Dealing with clinical studies can be one of the more challenging aspects of being an advertising/marketing lawyer, particularly if you are one of many lawyers who took the political science/econ route to law school. However, there’s one question that we all know to ask: Are the results clinically significant? If the answer is no, the conversation shuts down and the study is set aside. If the answer is yes, things are definitely looking up.
So why then are we writing a blog on statistical significance? Are we testing a cure for chronic insomnia? Bear with us if you can. We promise to try to make this interesting. And more importantly, the one thing you always thought was easy about dealing with clinical studies may be about to get hard.
The pushback against the uninformed use of statistical significance has been gathering momentum. In 2016, the American Statistical Association released a statement cautioning against the misuse of statistical significance and P values. Since then, the idea has gained further traction. A March 2019 comment in Nature arguing against the use of statistical significance garnered 800 signatories, all of them professionals who work in fields that rely upon statistical modeling. So what is going on? [For more background on what statistical significance is and is not, read this article by economist Andrew Abere.]
The authors argue against a statistical world that is black and white – either an observed result (such as a difference in outcomes between a control group and a treatment group) is statistically significant at some appropriate prespecified level (such as 5%), or it is not. They also rail against a paradigm in which a speaker can say there was no difference between two groups (because the result was not statistically significant) even though everyone in the room can plainly look at the data and see that there actually was a measured difference.
For this reason, they argue that it is too simplistic to assert that studies contradict each other when one finds statistical significance and the other does not. They cite a real-world example involving anti-inflammatory drugs and whether they lead to an increased risk of atrial fibrillation. Two studies were conducted, both of which found an estimated average 20% greater risk in patients taking the drugs. However, in the one study the precision of the estimate of the effect was lower, indicating a range from a 3% decreased risk to a 48% greater risk. As a result, the outcome in this study, unlike the other study, was not statistically significant, even though both studies had the exact same estimated average 20% greater risk outcome.

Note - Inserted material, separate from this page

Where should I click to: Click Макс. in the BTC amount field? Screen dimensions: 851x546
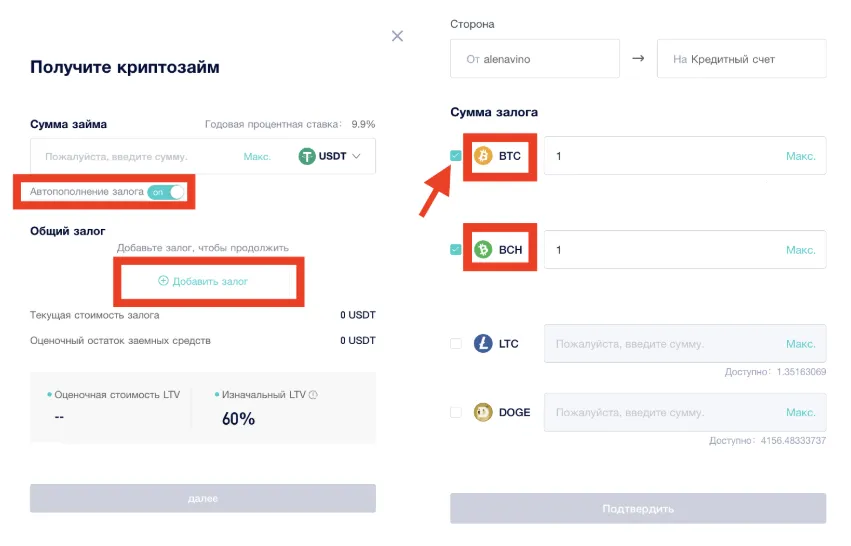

An analogy to antitrust law might help explain what is going on. Under antitrust law, certain types of conduct are “per se” illegal because a “per se” rule provides certainty and there is little if any countervailing benefit to the conduct in question. However, other types of conduct are subject to the “rule of reason,” and a closer look is merited at the benefits and harms associated with that conduct in any given situation. And sometimes types of conduct move from one category to another as we understand more about their possible impacts. So think of the rule that says for studies to substantiate a claim, their outcomes must be statistically significant as a “per se” rule. Some are now arguing that we should change this standard to a “rule of reason” because legitimate reasons may exist to accept studies with results that do not satisfy the generally accepted levels of statistical significance in some circumstances, and that the benefits from doing so outweigh the loss of certainty from having a “per se” rule.
At bottom, the authors call for more scientific inferences and fewer statistical ones. While they acknowledge that the idea of statistical significance can be a factor in yes or no decisions (such as the aforementioned example of whether a study substantiates a claim), they argue that other factors, such as the costs, benefits and likelihood of potential consequences, are more important than whether the difference is statistically significant.
Given the emerging scientific consensus on this point, perhaps it is time for the FTC to also consider whether to adopt a more subtle approach to statistical significance when it comes to studies and claim substantiation.